Why the confusion is systemic
The confusion stems from tooling terminology. Most anonymization libraries, including Presidio itself, use the terms "anonymization" and "pseudonymization" interchangeably in their documentation. Presidio offers masking, replacement, and hashing operators, all of which are theoretically reversible and therefore technically qualify as pseudonymization under GDPR.
This is not a criticism of Presidio: it is a technical tool whose legal classification depends entirely on how it is used. Replacing an entity with a synthetic, non-reversible label (PERSON_001 with no vault) tends toward anonymization. Hashing with a stored secret key is pure pseudonymization. The legal qualification belongs to the DPO, not the developer.
2. GDPR framework: Article 4, Recital 26, and the EDPB tests
Before writing the first line of code, the team must understand the regulatory framework. These three references define what "correctly anonymized" means under EU data protection law.
Article 4: the reference definitions
Article 4 of the GDPR contains the statutory definitions. Two are central to this topic. The full text is available on the GDPR.eu reference portal.
- Article 4(1): "personal data" means any information relating to an identified or identifiable natural person. The list of identifiers is non-exhaustive: name, identification number, location data, online identifier, or factors specific to the physical, physiological, genetic, mental, economic, cultural, or social identity of that person.
- Article 4(5): definition of pseudonymization. Keeping the additional information (the key) separately is a legal requirement, not a recommendation.
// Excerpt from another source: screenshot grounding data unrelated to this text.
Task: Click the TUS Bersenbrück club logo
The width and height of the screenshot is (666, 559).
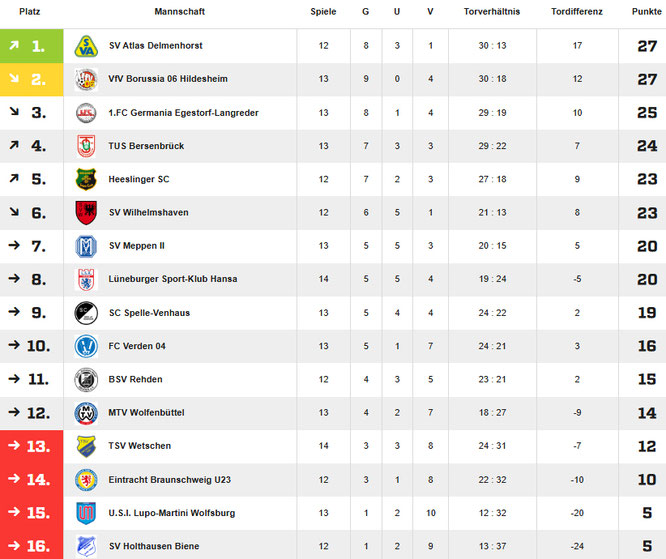Action: [85, 146]
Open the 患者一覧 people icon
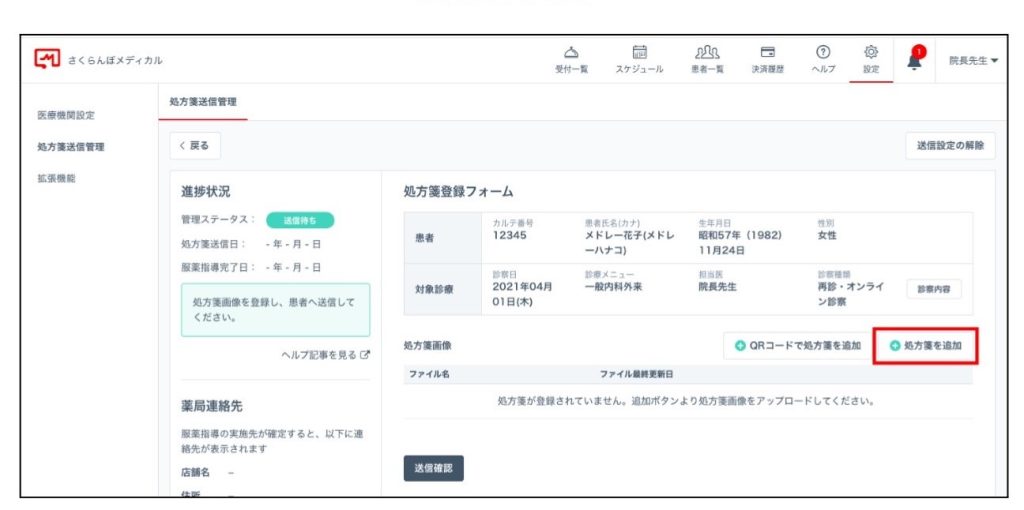This screenshot has height=510, width=1024. tap(707, 53)
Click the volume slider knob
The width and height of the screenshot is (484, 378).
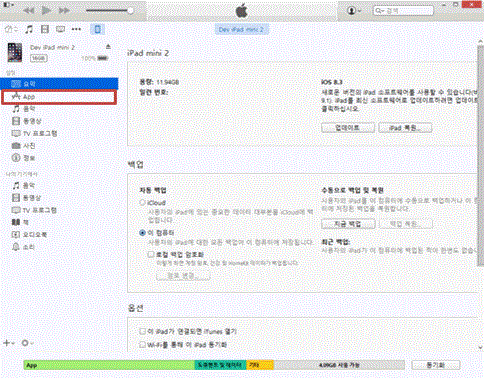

Recital 26: the identifiability test
Recital 26 is the reference text for evaluating whether data is genuinely anonymized. It states that to determine whether a natural person is identifiable, account should be taken of "all the means reasonably likely to be used, such as singling out, either by the controller or by another person to identify the natural person directly or indirectly."
This test is contextual and dynamic. It is not enough that you, as the controller, cannot re-identify. No one must be able to do so using reasonable means, including a malicious third party with access to public sources (LinkedIn, open data, cross-referencing).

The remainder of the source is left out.